TO DO: Reproduce every line of the records below without any changes.

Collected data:
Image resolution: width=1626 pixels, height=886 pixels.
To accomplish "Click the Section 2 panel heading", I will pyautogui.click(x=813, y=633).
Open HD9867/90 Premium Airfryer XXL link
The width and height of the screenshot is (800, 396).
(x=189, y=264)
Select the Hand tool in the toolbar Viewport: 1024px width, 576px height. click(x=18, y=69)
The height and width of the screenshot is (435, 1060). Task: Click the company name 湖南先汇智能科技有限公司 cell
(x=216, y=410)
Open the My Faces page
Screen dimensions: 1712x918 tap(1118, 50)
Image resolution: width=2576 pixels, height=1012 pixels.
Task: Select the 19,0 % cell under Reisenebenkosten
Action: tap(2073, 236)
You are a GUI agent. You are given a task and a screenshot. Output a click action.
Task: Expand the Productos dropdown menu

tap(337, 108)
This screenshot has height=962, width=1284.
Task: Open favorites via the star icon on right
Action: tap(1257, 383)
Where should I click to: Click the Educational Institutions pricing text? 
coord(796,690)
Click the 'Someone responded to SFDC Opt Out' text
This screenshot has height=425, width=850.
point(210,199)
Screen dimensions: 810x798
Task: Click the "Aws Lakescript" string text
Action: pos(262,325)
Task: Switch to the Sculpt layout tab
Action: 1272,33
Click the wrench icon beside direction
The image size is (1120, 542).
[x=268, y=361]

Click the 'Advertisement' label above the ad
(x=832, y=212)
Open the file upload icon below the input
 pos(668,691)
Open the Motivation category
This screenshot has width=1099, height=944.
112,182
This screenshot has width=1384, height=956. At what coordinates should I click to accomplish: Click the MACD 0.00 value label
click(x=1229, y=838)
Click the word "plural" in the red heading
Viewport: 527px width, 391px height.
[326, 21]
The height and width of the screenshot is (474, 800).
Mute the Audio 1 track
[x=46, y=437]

EXERCISE SOLUTION:
Image resolution: width=1626 pixels, height=886 pixels.
To accomplish "Click the Section 2 panel heading", I will pyautogui.click(x=813, y=633).
Open HD9867/90 Premium Airfryer XXL link
The width and height of the screenshot is (800, 396).
(x=189, y=264)
Select the Hand tool in the toolbar Viewport: 1024px width, 576px height. click(x=18, y=69)
The height and width of the screenshot is (435, 1060). Task: Click the company name 湖南先汇智能科技有限公司 cell
(x=216, y=410)
Open the My Faces page
Screen dimensions: 1712x918 tap(1118, 50)
Image resolution: width=2576 pixels, height=1012 pixels.
Task: Select the 19,0 % cell under Reisenebenkosten
Action: tap(2073, 236)
You are a GUI agent. You are given a task and a screenshot. Output a click action.
Task: Expand the Productos dropdown menu

tap(337, 108)
This screenshot has height=962, width=1284.
Task: Open favorites via the star icon on right
Action: tap(1257, 383)
Where should I click to: Click the Educational Institutions pricing text? 
coord(796,690)
Click the 'Someone responded to SFDC Opt Out' text
This screenshot has height=425, width=850.
point(210,199)
Screen dimensions: 810x798
Task: Click the "Aws Lakescript" string text
Action: pos(262,325)
Task: Switch to the Sculpt layout tab
Action: 1272,33
Click the wrench icon beside direction
The image size is (1120, 542).
[x=268, y=361]

Click the 'Advertisement' label above the ad
(x=832, y=212)
Open the file upload icon below the input
 pos(668,691)
Open the Motivation category
This screenshot has width=1099, height=944.
112,182
This screenshot has width=1384, height=956. At what coordinates should I click to accomplish: Click the MACD 0.00 value label
click(x=1229, y=838)
Click the word "plural" in the red heading
Viewport: 527px width, 391px height.
[326, 21]
The height and width of the screenshot is (474, 800).
Mute the Audio 1 track
[x=46, y=437]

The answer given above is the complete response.